America and the Magic Order of US (part II)
Part II: Dumbledore’s Army Begins
In every story we turn to for meaning, Harry Potter, The Lord of the Rings, Star Wars, there’s a moment when it feels like the heroes might lose. The world is unraveling faster than it can be repaired. The danger is real, the enemy is advancing, and help isn’t coming.
That kind of despair isn’t just emotional, it’s strategic. It’s exactly what authoritarianism counts on. Not brute force, but momentum. The illusion that resistance is futile. That no one else will act. That the outcome is already decided.
But illusions can be broken.
And they are. We’ve already seen cracks in the surface: mass protests, legal victories, institutional pushback. In February 2025 alone, over 2,000 protests were recorded across the country, more than double the number from the same time in 2017. As researchers Erica Chenoweth, Jeremy Pressman, and Soha Hammam observed, “Americans seem to be rediscovering the art, science, and potency of noncooperation. The resistance isn’t fading. It’s adapting, diversifying, and just getting started.”
The way forward doesn’t require perfect coordination. It requires commitment and showing up however and wherever we can.

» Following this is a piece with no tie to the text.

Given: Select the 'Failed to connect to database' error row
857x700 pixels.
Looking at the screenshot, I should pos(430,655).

This isn’t a single movement, it’s a mosaic. And that’s a strength, not a flaw.
We know what works. We’ve tested interventions, built infrastructure, and shifted narratives. The question now is whether we’re showing up, consistently, creatively, and together.
And we are starting to. Educators are shielding students from political interference. Lawyers are refusing to capitulate under threat. Institutions and public servants are holding the line. Neighbors, coworkers, and faith leaders are choosing not to normalize the unacceptable. People are stepping outside their comfort zones, seeking connection, building trust, and strengthening the civic fabric.
The work is underway. The call now is to keep going and to bring others with us.
As Ian Bassin of Protect Democracy reminds us, “To believe in democracy is to believe that we, collectively, have the power to shape our future… until democracy is completely vanquished, and even after, ultimate power rests in the hands of We the People.”
Chenoweth’s research shows that every successful nonviolent movement in modern history has mobilized at least 3.5% of the population. That number isn’t a ceiling, it’s a threshold. Just enough to break inertia and begin shifting momentum. But reaching that threshold doesn’t happen on its own. It takes people inviting others in, making participation feel possible, even joyful.
And that’s what gives me hope. As long as enough of us keep speaking up, showing up, and standing together, the story doesn’t end here. We still get to shape what’s written in the next chapters.